Las encuestas marcaban al candidato a Arce como el favorito con más del 44 % de intención de votos. Detrás de él se encontraba el candidato Mesa, con el 34 % y luego Luis Fernando Camacho, de Creemos, con el 15 %.

Según el Régimen Electoral, para proclamar un presidente se necesita que un candidato obtenga más del 50 % de los votos o que consiga más del 40 % del apoyo popular siempre y cuando tenga una diferencia de al menos 10 % sobre el segundo candidato más votado. En caso de que ninguna de estas condiciones se cumpla, el TSE convocará a una segunda vuelta agendada para el próximo 29 de noviembre.

¿Qué está en juego?

No solo es la presidencia, sino la gobernabilidad como tal lo que se decide con estas elecciones.
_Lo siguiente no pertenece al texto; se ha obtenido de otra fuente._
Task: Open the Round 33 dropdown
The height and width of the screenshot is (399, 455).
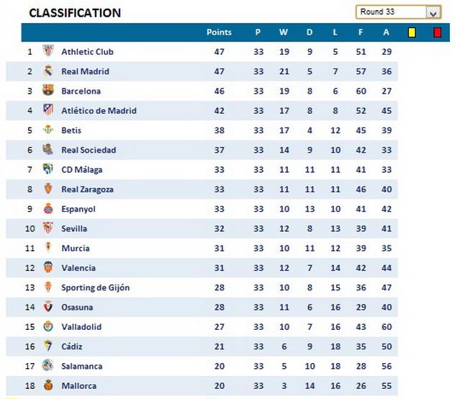Action: coord(433,12)
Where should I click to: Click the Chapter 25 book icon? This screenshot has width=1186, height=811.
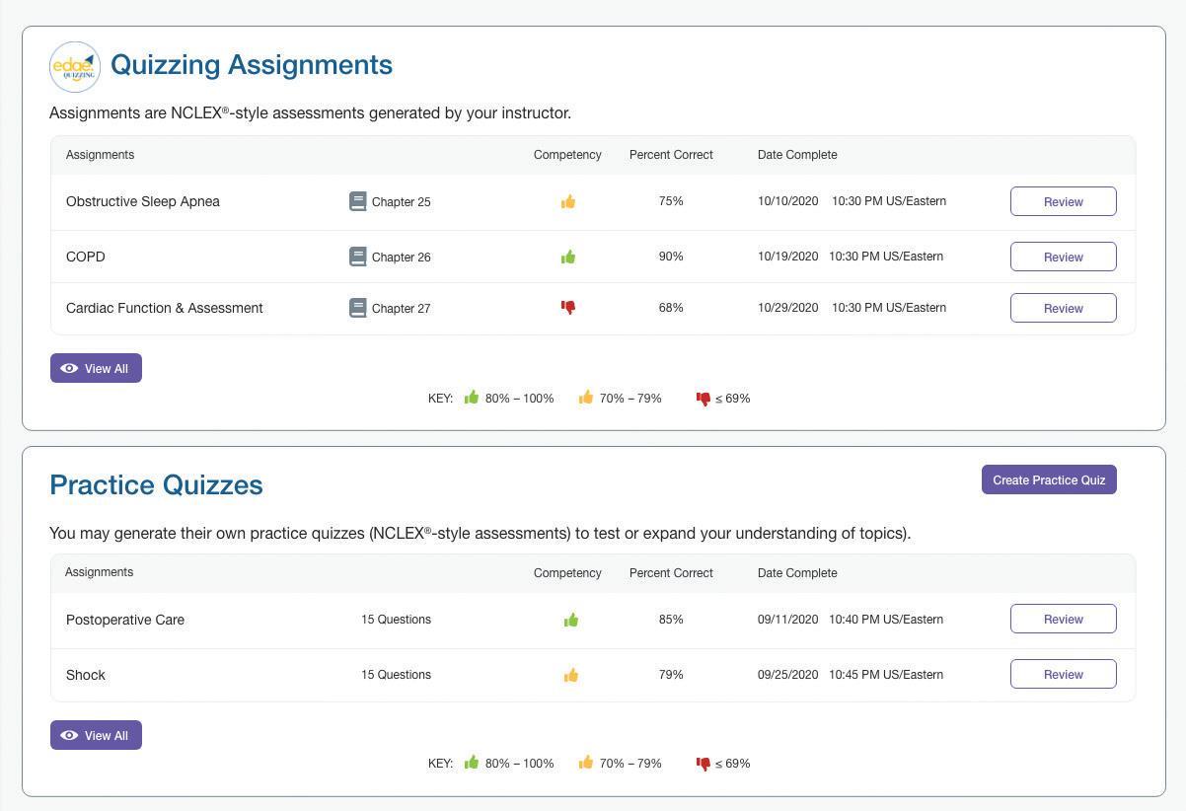click(x=358, y=201)
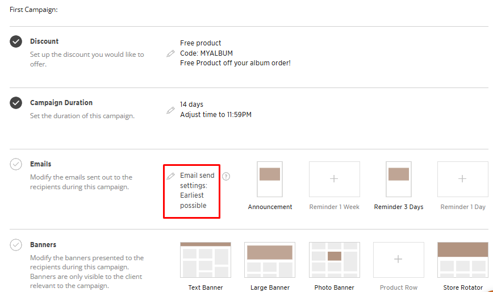Select the Text Banner thumbnail
Image resolution: width=493 pixels, height=292 pixels.
(206, 260)
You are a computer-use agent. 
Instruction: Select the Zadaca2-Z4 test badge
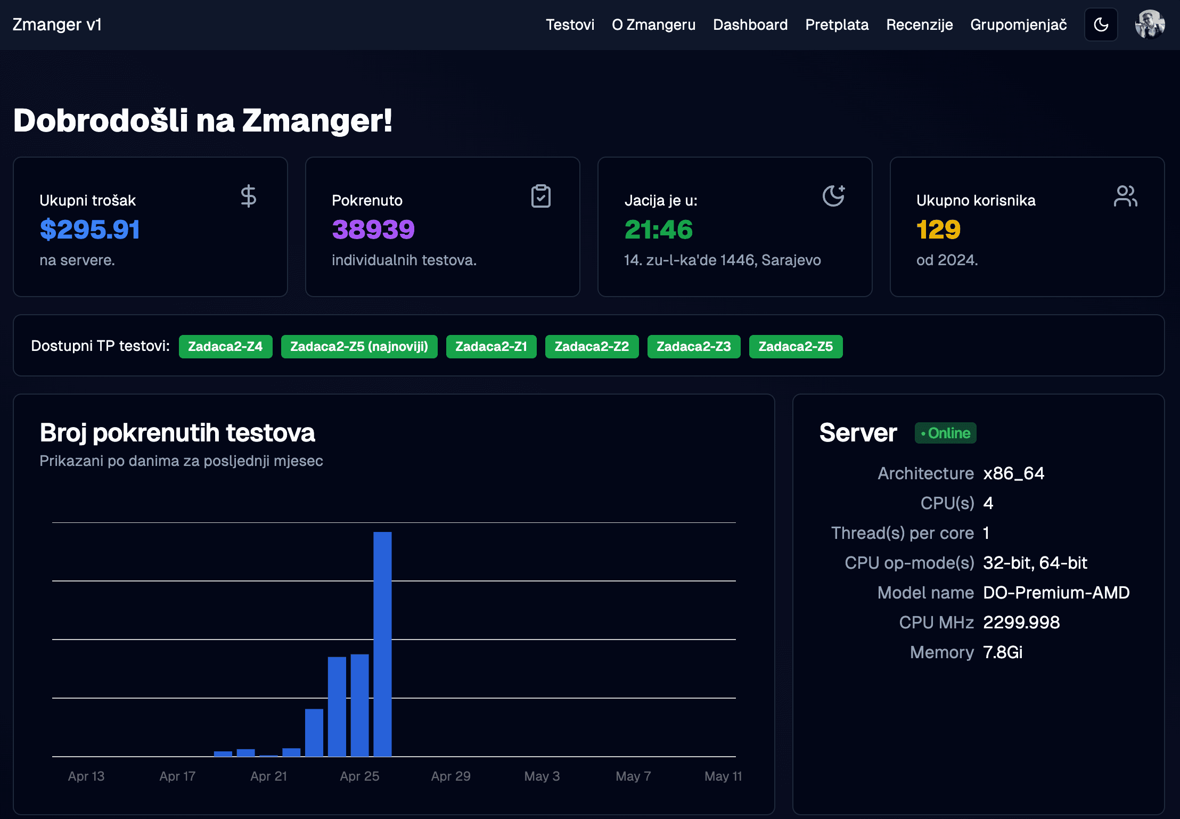pos(225,347)
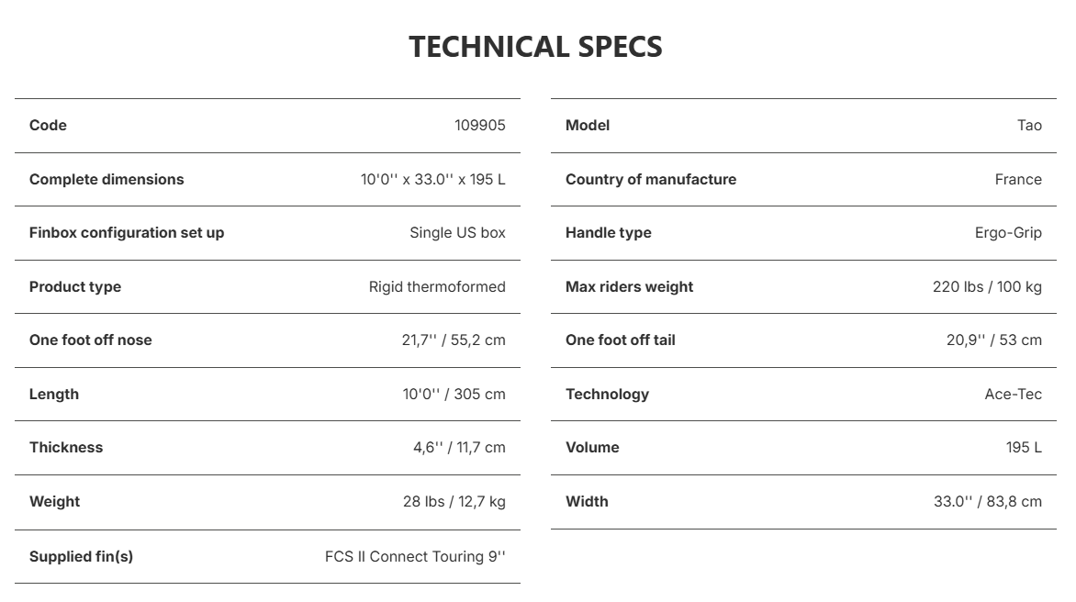
Task: Click the Single US box value
Action: coord(458,233)
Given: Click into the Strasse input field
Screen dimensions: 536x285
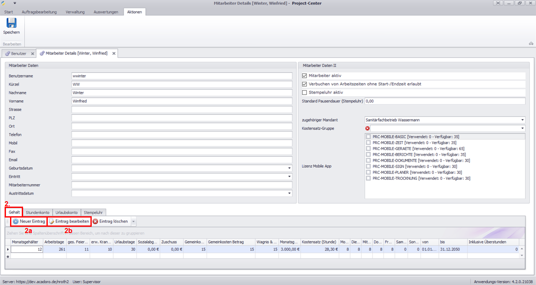Looking at the screenshot, I should (182, 109).
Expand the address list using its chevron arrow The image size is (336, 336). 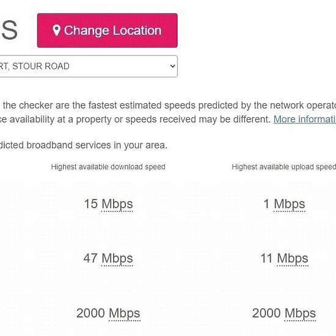172,66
En los comicios también está en juego la renovación del Parlamento nacional para los próximos cinco años, la clave para garantizar gobernabilidad al ganador.

El candidato Mesa probó de primera mano lo difícil que es gobernar sin apoyo en el Legislativo, cuando fue presidente de 2003 a su renuncia en 2005. Mientras que el expresidente Morales también tuvo dificultades en su primer periodo de 2006-2009, pues sus opositores controlaban el Senado.

En los dos siguientes periodos, el MAS ostentó la mayoría en ambas Cámaras, aunque aquello también le valió críticas por imponerse para aprobar normas resistidas por sus detractores, como las que permitieron habilitar la candidatura de Morales, o evitar la censura al Ejecutivo en casos polémicos.

El Gobierno transitorio de Áñez ha mantenido un pulso político con el Legislativo, que sigue en manos del MAS, con acusaciones mutuas de bloquear iniciativas y vulnerar normas.

Las leyes aprobadas en el Parlamento que Áñez se negó a promulgar fueron firmadas por la presidenta del Senado, la “masista” Eva Copa.

Luego de la gobernabilidad está por supuesto los planes para la recuperación económica del país. Una de las principales misiones del ganador será afrontar el golpe de la pandemia contra la economía boliviana, que registró una caída del 7,9 % de enero a julio y se prevé que cierre el año con un descenso de 6,2 %.

El déficit superó los 2.800 millones de dólares en el primer semestre, una cifra que estaba prevista para todo el año, y el desempleo subió al 11,8 %, datos negativos atribuidos a la cuarentena que rigió en Bolivia desde finales de marzo hasta agosto incluido.

El Ejecutivo interino apeló a créditos internos y externos para cubrir las carencias y paliar la situación con medidas como ayudas sociales y planes de generación de empleo.